31. Juli 2006 Bei der Darstellung von Alfred M. de Zayas handelt es sich um die Neuauflage der 1986 erstmals publizierten "Anmerkungen zur Vertreibung der Deutschen aus dem Osten", deren englische Originalausgabe bereits ein Jahr zuvor unter dem Titel "A Terrible Revenge. The Ethnic Cleaning of the East European Germans" in New York erschien. Der Autor gehört seit dem Erscheinen seines vielbeachteten Klassikers "Nemesis at Potsdam" (London 1977), welcher in Deutschland erst im vergangenen Jahr unter dem Titel "Die Nemesis von Potsdam" in einer veränderten Neuausgabe herauskam, unzweifelhaft zu den führenden Fachmännern auf dem Gebiet einer vor allem völkerrechtlich orientierten Vertreibungsforschung. Ihm gelang es zudem stets, auch außerhalb der wissenschaftlichen Zunft einen großen Leserkreis zu gewinnen.

Man geht wohl kaum fehl in der Annahme, wenn man die Neuauflage als eine Art Antwort auf Veröffentlichungen wie Michael Brumliks Streitschrift "Wer Sturm sät. Die Vertreibung der Deutschen" betrachtet. Der Band ist nämlich, wie die Vorsitzende des Bundes der Vertriebenen (BdV), Erika Steinbach, in ihrem Geleitwort andeutet und de Zayas in seinen "Schlußfolgerungen" dezidiert bekennt, auch als Beitrag zur kontroversen Diskussion über das vom BdV angestrebte "Zentrum gegen Vertreibungen" in Berlin zu lesen. Der Autor ergreift hierbei deutlich Partei im Sinne der BdV-Position. Die Vorzüge der "Anmerkungen" zeichnen jetzt die deutlich erweiterte Neuauflage aus: Es stellt ein im besten Sinne des Wortes populärwissenschaftliches, mit 120 Fotos reichbebildertes Kompendium dar, das sich an ein breites, historisch interessiertes Publikum wendet. Es vermittelt anschaulich, gut lesbar, quellenorientiert und ohne Polemik Grundwissen zu einem nach wie vor wichtigen Thema."

MATTHIAS STICKLER


As for "self-promotion", you'll find some good examples of that on the other side of the isle.Johan77 21:10, 14 December 2006 (UTC)
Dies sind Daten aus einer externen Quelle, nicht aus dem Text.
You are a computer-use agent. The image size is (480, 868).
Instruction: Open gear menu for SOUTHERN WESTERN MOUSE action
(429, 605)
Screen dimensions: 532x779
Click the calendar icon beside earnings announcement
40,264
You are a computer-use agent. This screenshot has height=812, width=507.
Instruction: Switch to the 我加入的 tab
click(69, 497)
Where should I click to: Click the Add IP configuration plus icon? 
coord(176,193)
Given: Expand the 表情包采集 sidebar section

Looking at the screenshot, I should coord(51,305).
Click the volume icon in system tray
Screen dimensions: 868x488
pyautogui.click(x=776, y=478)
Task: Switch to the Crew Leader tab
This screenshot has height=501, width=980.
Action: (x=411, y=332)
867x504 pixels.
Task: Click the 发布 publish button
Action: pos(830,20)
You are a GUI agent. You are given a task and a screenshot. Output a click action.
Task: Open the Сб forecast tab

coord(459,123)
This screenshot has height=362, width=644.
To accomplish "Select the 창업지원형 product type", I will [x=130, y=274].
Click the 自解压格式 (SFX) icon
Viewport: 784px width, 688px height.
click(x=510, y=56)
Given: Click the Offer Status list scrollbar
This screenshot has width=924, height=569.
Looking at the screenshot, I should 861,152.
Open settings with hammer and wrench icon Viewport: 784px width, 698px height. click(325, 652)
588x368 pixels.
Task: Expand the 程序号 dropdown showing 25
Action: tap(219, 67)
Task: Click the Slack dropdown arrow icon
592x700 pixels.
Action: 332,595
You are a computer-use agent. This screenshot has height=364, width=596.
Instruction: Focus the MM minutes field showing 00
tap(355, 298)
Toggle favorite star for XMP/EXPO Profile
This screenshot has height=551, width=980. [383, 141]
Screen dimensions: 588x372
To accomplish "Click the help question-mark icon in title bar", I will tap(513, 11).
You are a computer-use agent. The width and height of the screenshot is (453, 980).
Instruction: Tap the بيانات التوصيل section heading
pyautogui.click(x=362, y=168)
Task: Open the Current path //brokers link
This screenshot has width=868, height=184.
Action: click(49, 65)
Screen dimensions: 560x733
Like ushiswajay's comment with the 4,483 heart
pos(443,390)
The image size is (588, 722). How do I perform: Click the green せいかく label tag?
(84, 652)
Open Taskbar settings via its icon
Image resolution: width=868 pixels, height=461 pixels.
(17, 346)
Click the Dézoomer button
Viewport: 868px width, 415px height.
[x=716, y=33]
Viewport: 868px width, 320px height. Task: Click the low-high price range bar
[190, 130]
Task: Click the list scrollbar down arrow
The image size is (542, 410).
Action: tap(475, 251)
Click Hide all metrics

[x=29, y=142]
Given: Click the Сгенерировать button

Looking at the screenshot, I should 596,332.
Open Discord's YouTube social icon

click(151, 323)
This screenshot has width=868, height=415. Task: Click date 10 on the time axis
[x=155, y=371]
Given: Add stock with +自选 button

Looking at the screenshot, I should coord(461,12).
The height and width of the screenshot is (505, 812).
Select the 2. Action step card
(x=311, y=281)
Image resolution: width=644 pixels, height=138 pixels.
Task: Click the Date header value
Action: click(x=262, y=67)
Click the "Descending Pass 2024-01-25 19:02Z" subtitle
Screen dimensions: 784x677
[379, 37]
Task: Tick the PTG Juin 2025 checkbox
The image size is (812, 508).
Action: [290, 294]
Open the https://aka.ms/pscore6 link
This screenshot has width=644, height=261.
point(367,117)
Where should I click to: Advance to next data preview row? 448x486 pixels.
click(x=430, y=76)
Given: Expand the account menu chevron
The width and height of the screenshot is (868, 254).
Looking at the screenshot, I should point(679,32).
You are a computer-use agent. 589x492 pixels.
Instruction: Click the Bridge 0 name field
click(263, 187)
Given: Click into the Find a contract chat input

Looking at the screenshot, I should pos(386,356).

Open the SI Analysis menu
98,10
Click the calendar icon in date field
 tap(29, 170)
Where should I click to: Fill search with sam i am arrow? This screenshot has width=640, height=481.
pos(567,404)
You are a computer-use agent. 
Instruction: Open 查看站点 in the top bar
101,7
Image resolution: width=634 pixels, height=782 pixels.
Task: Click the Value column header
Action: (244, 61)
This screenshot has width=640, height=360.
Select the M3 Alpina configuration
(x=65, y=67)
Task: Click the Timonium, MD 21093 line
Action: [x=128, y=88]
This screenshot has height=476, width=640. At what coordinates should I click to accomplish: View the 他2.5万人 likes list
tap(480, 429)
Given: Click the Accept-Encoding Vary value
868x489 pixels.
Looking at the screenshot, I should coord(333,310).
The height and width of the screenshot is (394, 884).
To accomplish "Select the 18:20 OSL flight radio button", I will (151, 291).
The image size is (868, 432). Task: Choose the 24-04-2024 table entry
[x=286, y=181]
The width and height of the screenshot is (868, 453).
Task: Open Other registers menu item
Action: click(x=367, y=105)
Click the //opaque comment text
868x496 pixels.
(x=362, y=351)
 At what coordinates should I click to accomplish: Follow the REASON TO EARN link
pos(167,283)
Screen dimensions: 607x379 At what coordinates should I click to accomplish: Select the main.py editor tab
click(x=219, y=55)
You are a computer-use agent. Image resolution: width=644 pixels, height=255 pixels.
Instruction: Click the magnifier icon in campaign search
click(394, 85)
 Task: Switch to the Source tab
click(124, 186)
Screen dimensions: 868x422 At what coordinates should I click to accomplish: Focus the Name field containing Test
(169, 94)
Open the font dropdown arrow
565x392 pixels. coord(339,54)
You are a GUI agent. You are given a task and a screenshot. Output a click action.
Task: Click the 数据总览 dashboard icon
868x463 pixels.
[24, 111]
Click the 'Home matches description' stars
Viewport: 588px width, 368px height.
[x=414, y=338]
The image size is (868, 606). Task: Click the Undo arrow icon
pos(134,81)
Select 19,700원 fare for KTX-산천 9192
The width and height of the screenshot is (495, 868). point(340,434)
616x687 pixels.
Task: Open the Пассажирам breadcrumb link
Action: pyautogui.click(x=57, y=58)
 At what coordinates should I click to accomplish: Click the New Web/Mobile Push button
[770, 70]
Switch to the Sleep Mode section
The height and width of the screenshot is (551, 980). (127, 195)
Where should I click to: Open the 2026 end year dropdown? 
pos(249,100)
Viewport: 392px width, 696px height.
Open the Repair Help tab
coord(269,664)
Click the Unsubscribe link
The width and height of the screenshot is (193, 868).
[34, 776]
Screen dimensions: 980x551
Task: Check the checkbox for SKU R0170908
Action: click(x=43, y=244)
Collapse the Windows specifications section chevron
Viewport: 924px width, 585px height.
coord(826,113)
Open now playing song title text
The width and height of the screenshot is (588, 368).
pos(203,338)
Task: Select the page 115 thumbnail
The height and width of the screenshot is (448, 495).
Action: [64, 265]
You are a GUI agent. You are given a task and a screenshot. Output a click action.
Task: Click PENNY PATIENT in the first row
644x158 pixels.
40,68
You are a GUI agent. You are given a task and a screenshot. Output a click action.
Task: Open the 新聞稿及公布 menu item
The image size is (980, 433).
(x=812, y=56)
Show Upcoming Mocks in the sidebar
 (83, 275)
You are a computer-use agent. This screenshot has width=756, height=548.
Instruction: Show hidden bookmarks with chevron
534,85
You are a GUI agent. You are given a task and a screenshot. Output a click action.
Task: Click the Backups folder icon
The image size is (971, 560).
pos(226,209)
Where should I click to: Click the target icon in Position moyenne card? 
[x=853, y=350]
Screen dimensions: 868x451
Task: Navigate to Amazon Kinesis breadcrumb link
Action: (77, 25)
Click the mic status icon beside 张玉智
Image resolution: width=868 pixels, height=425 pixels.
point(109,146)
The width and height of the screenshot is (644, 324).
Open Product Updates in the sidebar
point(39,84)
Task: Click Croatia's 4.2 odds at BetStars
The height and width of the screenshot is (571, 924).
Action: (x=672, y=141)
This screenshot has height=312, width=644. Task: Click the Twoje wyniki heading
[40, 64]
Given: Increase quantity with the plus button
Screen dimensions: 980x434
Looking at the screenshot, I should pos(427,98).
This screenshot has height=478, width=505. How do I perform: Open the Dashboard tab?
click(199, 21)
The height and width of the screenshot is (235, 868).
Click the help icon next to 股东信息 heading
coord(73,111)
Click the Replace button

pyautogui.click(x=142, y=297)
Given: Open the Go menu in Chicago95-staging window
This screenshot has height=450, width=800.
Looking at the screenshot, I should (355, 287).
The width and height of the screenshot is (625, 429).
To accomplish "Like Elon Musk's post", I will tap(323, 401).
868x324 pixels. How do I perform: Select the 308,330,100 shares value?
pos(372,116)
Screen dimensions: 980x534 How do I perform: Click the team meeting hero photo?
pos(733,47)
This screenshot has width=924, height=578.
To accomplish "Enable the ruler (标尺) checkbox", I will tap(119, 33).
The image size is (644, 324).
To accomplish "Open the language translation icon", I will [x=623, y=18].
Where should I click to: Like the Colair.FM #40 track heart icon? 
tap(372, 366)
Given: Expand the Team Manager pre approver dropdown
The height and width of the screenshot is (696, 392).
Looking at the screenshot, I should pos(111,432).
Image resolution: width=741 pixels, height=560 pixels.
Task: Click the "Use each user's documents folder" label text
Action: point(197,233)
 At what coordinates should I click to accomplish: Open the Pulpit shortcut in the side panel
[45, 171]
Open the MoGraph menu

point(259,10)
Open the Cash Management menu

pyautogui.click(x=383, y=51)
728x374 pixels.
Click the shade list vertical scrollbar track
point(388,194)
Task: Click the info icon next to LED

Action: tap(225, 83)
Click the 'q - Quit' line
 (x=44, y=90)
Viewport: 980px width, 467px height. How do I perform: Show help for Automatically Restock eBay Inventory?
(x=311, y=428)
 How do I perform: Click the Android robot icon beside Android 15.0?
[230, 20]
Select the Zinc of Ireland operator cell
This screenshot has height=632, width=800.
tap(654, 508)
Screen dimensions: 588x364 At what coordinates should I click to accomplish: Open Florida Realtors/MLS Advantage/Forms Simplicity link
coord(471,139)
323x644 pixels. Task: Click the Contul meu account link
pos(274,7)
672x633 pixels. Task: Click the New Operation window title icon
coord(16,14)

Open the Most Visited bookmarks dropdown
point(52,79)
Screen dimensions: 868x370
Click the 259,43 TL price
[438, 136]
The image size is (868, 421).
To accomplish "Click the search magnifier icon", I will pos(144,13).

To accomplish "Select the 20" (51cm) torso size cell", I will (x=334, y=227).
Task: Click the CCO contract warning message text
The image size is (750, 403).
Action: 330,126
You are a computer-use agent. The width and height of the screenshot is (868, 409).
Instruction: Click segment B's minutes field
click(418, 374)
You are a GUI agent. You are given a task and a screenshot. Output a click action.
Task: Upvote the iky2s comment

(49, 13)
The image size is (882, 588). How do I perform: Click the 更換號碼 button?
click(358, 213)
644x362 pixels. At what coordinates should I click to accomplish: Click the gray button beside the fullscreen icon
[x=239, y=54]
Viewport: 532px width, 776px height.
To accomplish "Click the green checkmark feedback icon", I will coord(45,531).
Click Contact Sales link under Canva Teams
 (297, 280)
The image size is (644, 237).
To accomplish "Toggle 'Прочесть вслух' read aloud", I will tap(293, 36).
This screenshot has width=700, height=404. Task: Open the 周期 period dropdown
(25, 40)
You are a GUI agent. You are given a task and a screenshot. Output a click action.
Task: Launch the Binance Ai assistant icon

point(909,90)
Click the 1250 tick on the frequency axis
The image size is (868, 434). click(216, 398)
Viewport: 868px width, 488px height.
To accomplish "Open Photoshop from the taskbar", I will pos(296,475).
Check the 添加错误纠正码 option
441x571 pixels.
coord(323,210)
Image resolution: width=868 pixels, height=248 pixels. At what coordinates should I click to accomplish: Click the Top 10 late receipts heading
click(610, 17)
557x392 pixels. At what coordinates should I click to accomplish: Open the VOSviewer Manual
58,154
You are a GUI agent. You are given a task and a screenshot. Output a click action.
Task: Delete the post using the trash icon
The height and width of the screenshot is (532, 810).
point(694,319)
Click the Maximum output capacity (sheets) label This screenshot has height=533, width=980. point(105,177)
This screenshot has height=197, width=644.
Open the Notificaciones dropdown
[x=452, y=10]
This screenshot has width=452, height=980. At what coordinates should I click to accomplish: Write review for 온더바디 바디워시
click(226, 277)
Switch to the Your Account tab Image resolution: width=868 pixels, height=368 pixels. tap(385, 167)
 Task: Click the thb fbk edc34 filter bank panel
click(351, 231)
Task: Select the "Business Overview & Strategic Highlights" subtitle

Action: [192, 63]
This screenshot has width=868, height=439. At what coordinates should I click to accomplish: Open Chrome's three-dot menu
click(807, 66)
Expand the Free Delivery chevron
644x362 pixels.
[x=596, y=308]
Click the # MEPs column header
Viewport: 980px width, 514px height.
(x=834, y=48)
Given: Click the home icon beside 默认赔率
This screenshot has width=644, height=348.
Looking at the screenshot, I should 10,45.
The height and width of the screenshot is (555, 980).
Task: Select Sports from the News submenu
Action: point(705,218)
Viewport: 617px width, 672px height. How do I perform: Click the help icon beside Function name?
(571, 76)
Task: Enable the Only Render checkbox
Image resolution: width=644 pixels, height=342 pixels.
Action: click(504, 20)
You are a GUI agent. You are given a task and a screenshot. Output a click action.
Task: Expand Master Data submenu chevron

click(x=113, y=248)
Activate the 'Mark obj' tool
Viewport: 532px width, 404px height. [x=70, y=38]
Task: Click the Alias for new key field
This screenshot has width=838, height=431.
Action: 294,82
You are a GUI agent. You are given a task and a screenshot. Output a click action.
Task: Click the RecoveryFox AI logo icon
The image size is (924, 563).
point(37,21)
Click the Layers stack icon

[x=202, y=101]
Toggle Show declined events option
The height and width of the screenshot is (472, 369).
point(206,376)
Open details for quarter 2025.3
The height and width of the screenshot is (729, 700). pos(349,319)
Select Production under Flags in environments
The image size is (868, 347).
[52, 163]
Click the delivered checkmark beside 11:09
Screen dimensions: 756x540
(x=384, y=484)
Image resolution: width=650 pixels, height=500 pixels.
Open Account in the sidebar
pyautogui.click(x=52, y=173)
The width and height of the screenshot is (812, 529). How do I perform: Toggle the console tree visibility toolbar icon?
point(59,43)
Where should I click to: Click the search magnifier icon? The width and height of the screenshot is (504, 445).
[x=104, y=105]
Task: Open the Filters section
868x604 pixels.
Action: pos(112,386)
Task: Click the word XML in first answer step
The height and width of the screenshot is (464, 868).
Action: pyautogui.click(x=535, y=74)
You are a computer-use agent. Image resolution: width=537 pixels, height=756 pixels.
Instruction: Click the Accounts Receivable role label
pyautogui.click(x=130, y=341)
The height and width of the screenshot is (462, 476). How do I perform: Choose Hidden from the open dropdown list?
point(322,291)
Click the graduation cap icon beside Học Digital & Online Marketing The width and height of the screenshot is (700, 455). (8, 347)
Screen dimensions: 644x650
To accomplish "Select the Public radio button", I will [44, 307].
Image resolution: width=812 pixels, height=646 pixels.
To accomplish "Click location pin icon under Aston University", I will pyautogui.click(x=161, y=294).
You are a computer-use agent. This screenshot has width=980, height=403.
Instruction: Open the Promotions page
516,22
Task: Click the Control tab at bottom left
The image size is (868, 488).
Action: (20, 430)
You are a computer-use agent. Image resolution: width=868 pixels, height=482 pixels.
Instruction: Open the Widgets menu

"Folgt man de Zayas Interpretation, sind alle Katzen des Nationalismus nachts auf einmal grau, die des deutschen allerdings noch ein wenig grauer." Rainer Ohliger in http://www.h-net.org/reviews/showrev.cgi?path=1720863819285

"Der Autor ergreift hierbei deutlich Partei im Sinne der BdV-Position" MATTHIAS STICKLER admits, that de Zayas is biased. No comments. Xx236 11:29, 5 April 2007 (UTC)

Eigentlich stimmt das nicht so. Matthias Stickler schreibt, dass das Buch "quellenorientiert und ohne Polemik Grundwissen" vermittelt. Stickler sagt nicht, dass de Zayas "biased" sei !!! Don't confuse the result of unbiased research with a pre-determined bias prior to research. De Zayas does not write teleological history. As the Bibliographies of his books amply show, he consults primary sources in archives, interviews witnesses on all sides and reads the relevant secondary literature. After that he reaches a conclusion. Methodologically this is perfectly kosher. The rule of scholarship requires an unbiased starting point and a proper methodology. But to be "neutral" at the end of one's research would be a confession of failure. The reader is entitled to see conclusions drawn on the basis of facts. This is all that de Zayas does. He condemns the Nazi crimes, but he also condemns the crimes committed against the 15 million German civilians of East Prussia, Pomerania, Silesia etc., whose only "crime" was to be German. Egmond, Holland.

The leading scholarly magazine for history teachers in German secondary schools favourably reviewed the book as follows:

"Der bekannte amerikanische Völkerrechtler und Historiker Alfred-Maurice de Zayas zieht aus seinen langjähringen Studien zur Geschichte der Vertreibung der Deutshen aus Ostmitteleuropa eine knappe, treffende Bilanz (mit einer Auswahl besonders sprechender Zeugnisse), die in historische und völkerrechtliche Thesen einmünden. Sie zeichnen sich durch Klarheit in der Diktion, Prägnanz in den Aussagen und Bemühen um Gerechtigkeit aus". Geschichte in Wissenschaft und Unterricht, 1987/3, p. 188.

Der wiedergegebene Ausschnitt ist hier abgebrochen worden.